This article on Leonard Cohen's last album, You want it darker, was published 3 weeks before the poet's death on Nov. 7, 2016
At eighty-two, the troubadour has another album coming. Like him, it is obsessed with mortality, God-infused, and funny.
Leonard Cohen at home in Los Angeles in September, 2016. Photograph by Graeme Mitchell for The New Yorker
When Leonard Cohen was twenty-five, he was living in London, sitting in cold rooms writing sad poems. He got by on a three-thousand-dollar grant from the Canada Council for the Arts. This was 1960, long before he played the festival at the Isle of Wight in front of six hundred thousand people. In those days, he was a Jamesian Jew, the provincial abroad, a refugee from the Montreal literary scene. Cohen, whose family was both prominent and cultivated, had an ironical view of himself. He was a bohemian with a cushion whose first purchases in London were an Olivetti typewriter and a blue raincoat at Burberry. Even before he had much of an audience, he had a distinct idea of the audience he wanted. In a letter to his publisher, he said that he was out to reach “inner-directed adolescents, lovers in all degrees of anguish, disappointed Platonists, pornography-peepers, hair-handed monks and Popists.”
Cohen was growing weary of London’s rising damp and its gray skies. An English dentist had just yanked one of his wisdom teeth. After weeks of cold and rain, he wandered into a bank and asked the teller about his deep suntan. The teller said that he had just returned from a trip to Greece. Cohen bought an airline ticket.
Not long afterward, he alighted in Athens, visited the Acropolis, made his way to the port of Piraeus, boarded a ferry, and disembarked at the island of Hydra. With the chill barely out of his bones, Cohen took in the horseshoe-shaped harbor and the people drinking cold glasses of retsina and eating grilled fish in the cafés by the water; he looked up at the pines and the cypress trees and the whitewashed houses that crept up the hillsides. There was something mythical and primitive about Hydra. Cars were forbidden. Mules humped water up the long stairways to the houses. There was only intermittent electricity. Cohen rented a place for fourteen dollars a month. Eventually, he bought a whitewashed house of his own, for fifteen hundred dollars, thanks to an inheritance from his grandmother.
++++++++++
» WRITTEN PROBLEM A:
Answer these questions about the article on Leonard Cohen:
(i) How large was the grant Cohen lived on in London, and what body awarded it?
(ii) What were his first purchases in London?
(iii) How much did he pay each month for the place he first rented on Hydra?
» WRITTEN PROBLEM B: Revise the article on Leonard Cohen between "Not long afterward, he" and "from his grandmother.", inclusive, putting "Donkeys" in place of "Mules".
» WRITTEN PROBLEM C: Pick up the article on Leonard Cohen after its final sentence and carry it forward.

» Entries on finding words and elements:
++++++++++
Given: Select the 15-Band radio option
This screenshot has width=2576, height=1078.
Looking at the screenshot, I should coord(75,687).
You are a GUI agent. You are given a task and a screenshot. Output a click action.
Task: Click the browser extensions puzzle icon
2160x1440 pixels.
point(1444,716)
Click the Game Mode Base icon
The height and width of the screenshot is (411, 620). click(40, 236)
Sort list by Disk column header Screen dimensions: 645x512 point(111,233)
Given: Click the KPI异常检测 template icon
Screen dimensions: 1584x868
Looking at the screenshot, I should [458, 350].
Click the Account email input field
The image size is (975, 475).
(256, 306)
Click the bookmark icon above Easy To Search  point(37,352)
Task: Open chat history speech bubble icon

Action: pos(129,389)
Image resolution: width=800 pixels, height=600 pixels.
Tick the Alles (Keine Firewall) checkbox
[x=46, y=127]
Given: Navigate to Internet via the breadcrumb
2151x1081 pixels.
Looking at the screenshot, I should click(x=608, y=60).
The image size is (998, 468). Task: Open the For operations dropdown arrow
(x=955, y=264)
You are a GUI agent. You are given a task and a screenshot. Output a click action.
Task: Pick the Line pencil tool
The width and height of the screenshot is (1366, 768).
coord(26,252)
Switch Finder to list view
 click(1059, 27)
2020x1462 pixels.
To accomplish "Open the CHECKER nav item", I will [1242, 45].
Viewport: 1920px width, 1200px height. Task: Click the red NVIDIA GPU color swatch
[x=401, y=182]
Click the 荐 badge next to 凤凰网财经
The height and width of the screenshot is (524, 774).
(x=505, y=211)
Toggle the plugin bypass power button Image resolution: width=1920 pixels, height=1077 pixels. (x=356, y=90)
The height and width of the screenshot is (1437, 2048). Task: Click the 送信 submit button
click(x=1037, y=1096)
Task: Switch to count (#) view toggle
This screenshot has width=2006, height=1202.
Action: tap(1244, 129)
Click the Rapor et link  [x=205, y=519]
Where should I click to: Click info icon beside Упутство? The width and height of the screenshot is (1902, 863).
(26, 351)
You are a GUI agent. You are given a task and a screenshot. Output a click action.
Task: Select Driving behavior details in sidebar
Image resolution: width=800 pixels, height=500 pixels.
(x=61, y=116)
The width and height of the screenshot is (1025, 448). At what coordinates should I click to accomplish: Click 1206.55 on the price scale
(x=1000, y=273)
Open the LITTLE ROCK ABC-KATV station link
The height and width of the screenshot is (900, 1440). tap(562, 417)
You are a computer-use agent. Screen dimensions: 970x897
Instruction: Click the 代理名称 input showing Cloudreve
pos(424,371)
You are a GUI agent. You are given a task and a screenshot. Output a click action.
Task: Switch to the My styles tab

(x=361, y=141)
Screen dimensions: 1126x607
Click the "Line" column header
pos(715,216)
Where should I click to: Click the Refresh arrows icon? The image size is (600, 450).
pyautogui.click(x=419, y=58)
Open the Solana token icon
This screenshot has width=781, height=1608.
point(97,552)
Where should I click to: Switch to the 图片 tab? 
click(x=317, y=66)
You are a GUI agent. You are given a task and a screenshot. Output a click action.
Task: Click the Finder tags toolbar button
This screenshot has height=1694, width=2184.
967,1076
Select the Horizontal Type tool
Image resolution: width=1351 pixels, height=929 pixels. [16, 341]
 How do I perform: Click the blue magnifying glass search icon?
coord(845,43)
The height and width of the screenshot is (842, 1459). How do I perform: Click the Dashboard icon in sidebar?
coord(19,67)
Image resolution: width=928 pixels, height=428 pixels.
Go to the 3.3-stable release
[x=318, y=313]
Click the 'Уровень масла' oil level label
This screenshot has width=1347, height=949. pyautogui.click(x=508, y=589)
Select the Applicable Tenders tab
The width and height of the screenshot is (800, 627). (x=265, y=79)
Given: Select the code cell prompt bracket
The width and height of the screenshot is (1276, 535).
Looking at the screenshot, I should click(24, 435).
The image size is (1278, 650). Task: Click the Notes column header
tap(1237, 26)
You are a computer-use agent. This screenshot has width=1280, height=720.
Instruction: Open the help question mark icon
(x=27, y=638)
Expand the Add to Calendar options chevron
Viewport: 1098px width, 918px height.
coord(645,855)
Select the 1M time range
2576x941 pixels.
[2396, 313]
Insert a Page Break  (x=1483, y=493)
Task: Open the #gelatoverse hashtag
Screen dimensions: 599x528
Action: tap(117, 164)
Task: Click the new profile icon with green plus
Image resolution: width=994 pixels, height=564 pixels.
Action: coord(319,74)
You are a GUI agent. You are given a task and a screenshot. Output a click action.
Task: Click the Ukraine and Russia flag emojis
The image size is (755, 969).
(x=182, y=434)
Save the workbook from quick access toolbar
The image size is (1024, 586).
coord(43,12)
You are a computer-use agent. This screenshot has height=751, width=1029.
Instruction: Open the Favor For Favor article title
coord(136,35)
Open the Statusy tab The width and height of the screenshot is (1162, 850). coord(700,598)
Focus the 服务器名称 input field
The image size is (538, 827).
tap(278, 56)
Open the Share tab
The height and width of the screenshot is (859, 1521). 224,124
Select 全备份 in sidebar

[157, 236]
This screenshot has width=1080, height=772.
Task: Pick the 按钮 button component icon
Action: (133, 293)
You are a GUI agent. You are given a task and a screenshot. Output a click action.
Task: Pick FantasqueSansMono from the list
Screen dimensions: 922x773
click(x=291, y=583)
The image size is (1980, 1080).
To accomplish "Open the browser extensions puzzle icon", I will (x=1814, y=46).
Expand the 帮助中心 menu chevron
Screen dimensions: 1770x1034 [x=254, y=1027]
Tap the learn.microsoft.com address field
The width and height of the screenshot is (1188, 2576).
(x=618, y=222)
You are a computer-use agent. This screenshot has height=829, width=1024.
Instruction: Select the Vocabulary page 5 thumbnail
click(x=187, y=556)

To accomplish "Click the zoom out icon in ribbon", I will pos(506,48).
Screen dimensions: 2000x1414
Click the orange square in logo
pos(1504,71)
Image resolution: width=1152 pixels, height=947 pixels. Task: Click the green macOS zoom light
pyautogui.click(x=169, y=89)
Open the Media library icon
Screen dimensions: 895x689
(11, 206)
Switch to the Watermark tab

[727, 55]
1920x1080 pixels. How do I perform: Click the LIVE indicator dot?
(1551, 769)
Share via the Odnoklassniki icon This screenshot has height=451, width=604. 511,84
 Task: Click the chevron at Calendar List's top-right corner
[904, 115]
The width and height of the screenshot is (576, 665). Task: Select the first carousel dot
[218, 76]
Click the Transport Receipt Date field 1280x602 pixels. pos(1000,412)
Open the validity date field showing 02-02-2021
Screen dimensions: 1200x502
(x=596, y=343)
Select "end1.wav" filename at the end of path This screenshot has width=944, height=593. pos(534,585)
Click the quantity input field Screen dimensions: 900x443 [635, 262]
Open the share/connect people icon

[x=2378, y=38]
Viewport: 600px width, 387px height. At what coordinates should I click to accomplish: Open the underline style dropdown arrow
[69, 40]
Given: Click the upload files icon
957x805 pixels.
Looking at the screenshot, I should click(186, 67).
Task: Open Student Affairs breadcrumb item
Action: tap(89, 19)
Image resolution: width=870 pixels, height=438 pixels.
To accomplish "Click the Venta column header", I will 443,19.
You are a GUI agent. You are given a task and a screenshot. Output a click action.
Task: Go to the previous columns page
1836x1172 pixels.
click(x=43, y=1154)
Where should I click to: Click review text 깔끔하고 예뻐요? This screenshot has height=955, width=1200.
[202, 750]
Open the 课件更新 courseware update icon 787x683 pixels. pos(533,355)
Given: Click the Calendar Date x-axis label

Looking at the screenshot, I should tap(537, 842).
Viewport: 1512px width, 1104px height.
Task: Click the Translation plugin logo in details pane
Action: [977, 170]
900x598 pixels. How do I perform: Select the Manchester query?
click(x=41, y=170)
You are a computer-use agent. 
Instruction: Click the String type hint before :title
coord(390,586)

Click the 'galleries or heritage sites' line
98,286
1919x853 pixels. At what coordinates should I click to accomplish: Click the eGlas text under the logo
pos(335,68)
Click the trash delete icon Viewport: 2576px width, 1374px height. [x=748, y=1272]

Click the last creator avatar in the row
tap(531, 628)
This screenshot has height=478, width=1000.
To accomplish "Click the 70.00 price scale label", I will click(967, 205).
++++++++++
» TASK ANSWER A:
(i) Three thousand dollars, from the Canada Council for the Arts.
(ii) An Olivetti typewriter and a blue raincoat at Burberry.
(iii) Fourteen dollars a month.

» TASK ANSWER B:
Not long afterward, he alighted in Athens, visited the Acropolis, made his way to the port of Piraeus, boarded a ferry, and disembarked at the island of Hydra. With the chill barely out of his bones, Cohen took in the horseshoe-shaped harbor and the people drinking cold glasses of retsina and eating grilled fish in the cafés by the water; he looked up at the pines and the cypress trees and the whitewashed houses that crept up the hillsides. There was something mythical and primitive about Hydra. Cars were forbidden. Donkeys humped water up the long stairways to the houses. There was only intermittent electricity. Cohen rented a place for fourteen dollars a month. Eventually, he bought a whitewashed house of his own, for fifteen hundred dollars, thanks to an inheritance from his grandmother.

» TASK ANSWER C:
Hydra promised the life Cohen had craved: spare rooms, the empty page, eros after dark. He collected a few paraffin lamps and some used furniture: a Russian wrought-iron bed, a writing table, chairs like “the chairs that van Gogh painted.” During the day, he worked on a sexy, phantasmagoric novel called “The Favorite Game” and the poems in a collection titled “Flowers for Hitler.” He alternated between extreme discipline and the varieties of abandon. There were days of fasting to concentrate the mind. There were drugs to expand it: pot, speed, acid. “I took trip after trip, sitting on my terrace in Greece, waiting to see God,” he said years later. “Generally, I ended up with a bad hangover.”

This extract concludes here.